对原子的操控、导引意义重大。它可以用于检验基本物理规律， 研究处于极端条件下的新物态，甚至可以用来在基片表面形成原子芯片。金属与介质界面的表面等离激元具有局域场增强和亚波长尺度等显著特性，在材料、能源等领域有着非常重要的应用。特别是其突破衍射极限的能力，为光子器件的小型化和集成化提供了可能，对研究微纳尺度光学器件具有重要意义。在本项目中我们将结合表面等离激元的优势和原子囚禁的意义，探索基于表面等离激元的原子囚禁的相关问题。主要利用理论分析和数值模拟相结合的方法对多种等离子结构的光学特性进行分析和研究，重点研究基于周期性孔阵列，金属光栅聚焦以及杂化波导系统下的原子囚禁方案。实现一种基于结构简单，入射功率较低且易于集成的等离子体微纳结构的原子囚禁目标。这种基于表面等离激元的原子囚禁方案，不仅可以用于集成量子信息处理中的单极发射囚禁，还可以用作光镊，这在生物、化学调控和传感等方面有着重要的意义。

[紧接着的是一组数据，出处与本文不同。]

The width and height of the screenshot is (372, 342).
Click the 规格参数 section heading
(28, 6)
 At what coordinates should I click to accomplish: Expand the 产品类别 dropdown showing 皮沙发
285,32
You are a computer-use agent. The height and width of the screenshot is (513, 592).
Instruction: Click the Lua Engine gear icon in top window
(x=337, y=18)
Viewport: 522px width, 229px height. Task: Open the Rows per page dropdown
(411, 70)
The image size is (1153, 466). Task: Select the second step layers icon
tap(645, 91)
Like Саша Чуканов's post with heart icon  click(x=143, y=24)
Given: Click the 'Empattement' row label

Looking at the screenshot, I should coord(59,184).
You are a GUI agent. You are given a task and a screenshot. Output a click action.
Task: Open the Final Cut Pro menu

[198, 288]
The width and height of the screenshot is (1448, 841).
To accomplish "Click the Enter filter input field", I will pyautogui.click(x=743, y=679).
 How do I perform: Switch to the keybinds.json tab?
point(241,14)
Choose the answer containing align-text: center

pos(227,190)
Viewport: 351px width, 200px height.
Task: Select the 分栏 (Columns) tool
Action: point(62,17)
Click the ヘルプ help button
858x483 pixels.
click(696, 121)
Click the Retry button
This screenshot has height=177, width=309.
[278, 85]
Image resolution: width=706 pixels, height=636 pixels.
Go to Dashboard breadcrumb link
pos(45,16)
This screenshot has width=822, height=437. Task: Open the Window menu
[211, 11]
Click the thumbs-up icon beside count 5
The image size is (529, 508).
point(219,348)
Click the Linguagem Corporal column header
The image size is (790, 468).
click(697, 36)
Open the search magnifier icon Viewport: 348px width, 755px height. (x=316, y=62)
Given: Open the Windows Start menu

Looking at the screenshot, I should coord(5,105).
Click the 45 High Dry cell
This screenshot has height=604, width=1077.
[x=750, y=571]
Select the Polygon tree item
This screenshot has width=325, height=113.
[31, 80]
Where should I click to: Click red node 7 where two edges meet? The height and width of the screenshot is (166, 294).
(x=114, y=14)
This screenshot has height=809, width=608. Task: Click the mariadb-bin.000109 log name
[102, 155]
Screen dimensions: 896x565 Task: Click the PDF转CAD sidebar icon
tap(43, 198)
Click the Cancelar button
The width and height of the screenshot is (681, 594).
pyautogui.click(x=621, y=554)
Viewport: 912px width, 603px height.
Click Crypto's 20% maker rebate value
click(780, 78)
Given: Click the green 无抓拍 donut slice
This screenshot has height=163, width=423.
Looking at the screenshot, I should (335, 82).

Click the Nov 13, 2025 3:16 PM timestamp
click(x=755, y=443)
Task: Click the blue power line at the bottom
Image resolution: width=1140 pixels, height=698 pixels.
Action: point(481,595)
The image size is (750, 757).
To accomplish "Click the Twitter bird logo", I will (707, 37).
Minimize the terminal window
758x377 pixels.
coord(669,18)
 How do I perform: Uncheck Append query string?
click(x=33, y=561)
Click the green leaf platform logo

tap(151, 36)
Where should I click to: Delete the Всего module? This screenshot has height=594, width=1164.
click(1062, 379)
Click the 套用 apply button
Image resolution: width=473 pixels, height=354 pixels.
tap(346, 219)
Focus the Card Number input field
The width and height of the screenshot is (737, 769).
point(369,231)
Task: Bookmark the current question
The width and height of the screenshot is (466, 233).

The atom manipulation, guidance is of great significance. It can be used to test the basic physical laws, research new physical state in an extreme conditions and even for the formation of atomic chips on the surface of the substrate. Surface plasmon polaritons (SPPs), which confined in the interface of metal and dielectric, has the characteristics of local field enhancement and subwavelength scale, and it is very important in materials, energy and other fields. Especially, SPPs can breakthrough diffraction limit, which provide great possibility for photonic device miniaturization and integration, and is of great significance to the study of micro-nano-scale optics. In this project, we will discuss the problem of atom trapping based on SPPs, combined with the advantages of surface plasmon and the meaning of atom trapping. The optical properties of various plasmonic structures are analyzed and studied by means of theoretical analysis and numerical simulation. Especially for periodic hole array, metallic grating focusing and hybrid waveguide system. Realizing a new type of atomic trapping target based on a compact, low-power, and easy-to-integrate plasmonic nanostructure. This new atom trapping method, based on surface plasmon, can be used not only in single emitter trappings for integrated quantum information processing, but also for optical tweezers in biology or chemistry control and sensing.